En algún momento de los noventa regresé al clásico italiano, con otras lecturas y nuevos cómplices. Había tomado algunos cursos en el Instituto Cultural Dante Alighieri de la Ciudad de México y, siguiendo el consejo de Osip Mandelstam, me propuse leer la Commedia Çcomo quien cruza velozmente todo el ancho de un río atestado de barcas que se mueven en todos los sentidosÈ. Bastante temerario, por no hablar de la candidez de mi propósito. Aunque no tengo registrada la fuente de la revelación, por esas fechas en un viaje rápido —me había mudado a la capital del país en 1989— retorné una mañana al Teatro Degollado para ver, exclusivamente, la obra que Jacobo Gálvez y Gerardo Suárez comenzaron a pintar en 1865, justo en el sexto centenario del nacimiento de Dante Alighieri (1265-1321). ¿Mera casualidad histórica? Aquella mañana unos pocos turistas recorrían la sala y se tomaban fotos en los palcos y en el proscenio. Yo, por mi parte, me colocaba en el centro del foro y comenzaba mi reconocimiento del Limbo que el poeta imaginó para su divino poema.
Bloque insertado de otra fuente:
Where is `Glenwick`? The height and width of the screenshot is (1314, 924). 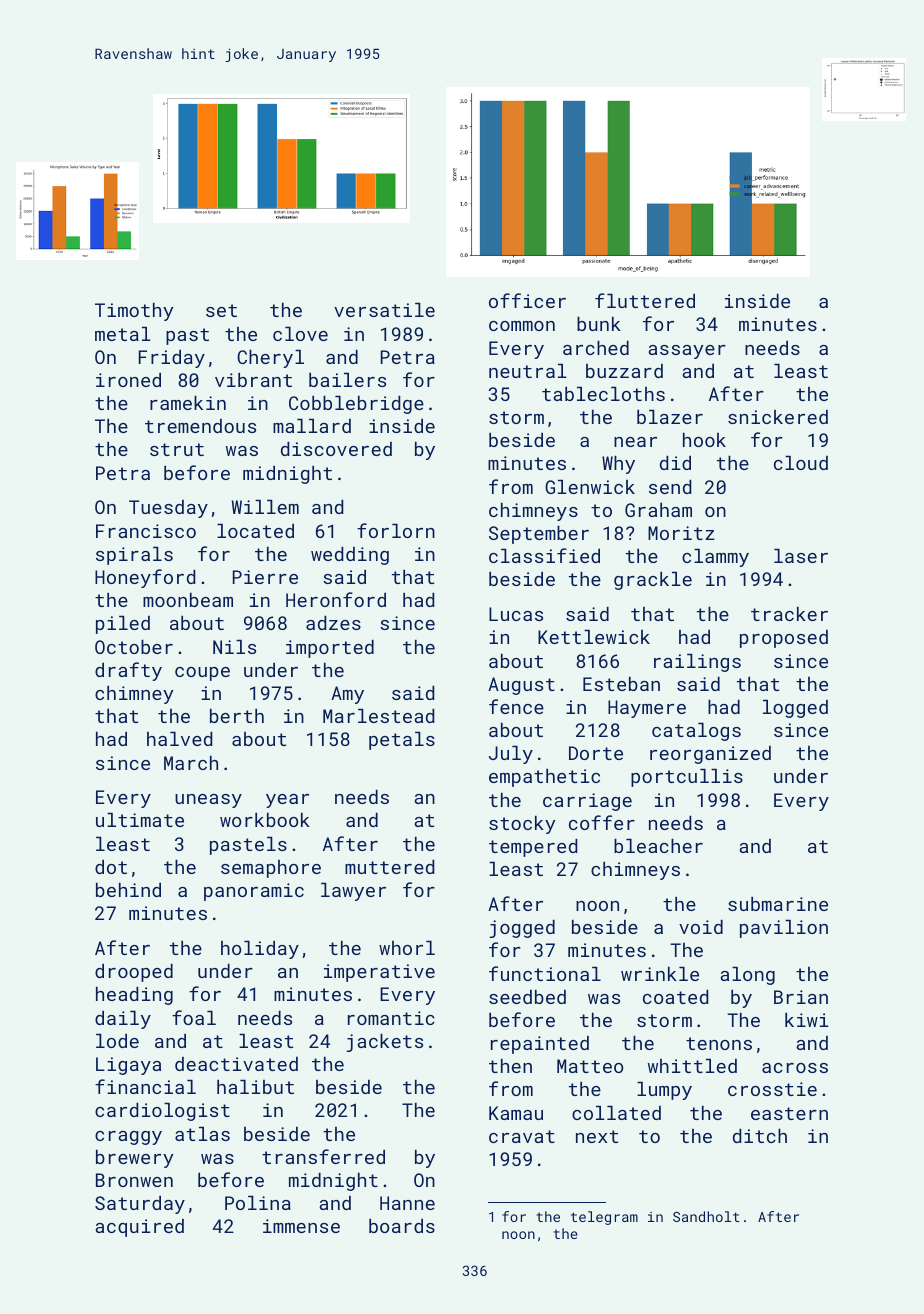 Glenwick is located at coordinates (590, 487).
En el centro de la pintura, una araña o plafonnier monumental de vidrio esmerilado, como si fuera el Sol mismo o la luz de la potestad primera, iluminaba la escena de nubes áureas, de seres flotando en el éter y de personajes en conversación o en soliloquios. Pronto reconocí a los protagonistas del poema en la parte inferior del mural, justo arriba de la entrada al foro. Como recién llegados al teatro y al círculo primero del Infierno, Dante y Virgilio, curiosamente los dos vestidos de blanco, son recibidos por la compaña de cuatro de los más grandes poetas de la antigüedad: Homero, Horacio, Ovidio y Lucano. Entonces, tras pasar revista a cada una de las figuras, si se me permite un exceso literario, asumí un reencuentro futuro para abordar el tema con mejores armas y argumentos; afuera se escuchaba, amenazante y diluvial, una tormenta eléctrica que apremiaba el fin de mi paseo y de mis ensoñaciones. Lo intuía, estaba en la atmósfera propiciatoria porque: «Por el fragor de un trueno mi sueño / fue interrumpido y me vi recobrado / como aquel que despiertan bruscamente» (Inf., iv, 1-3).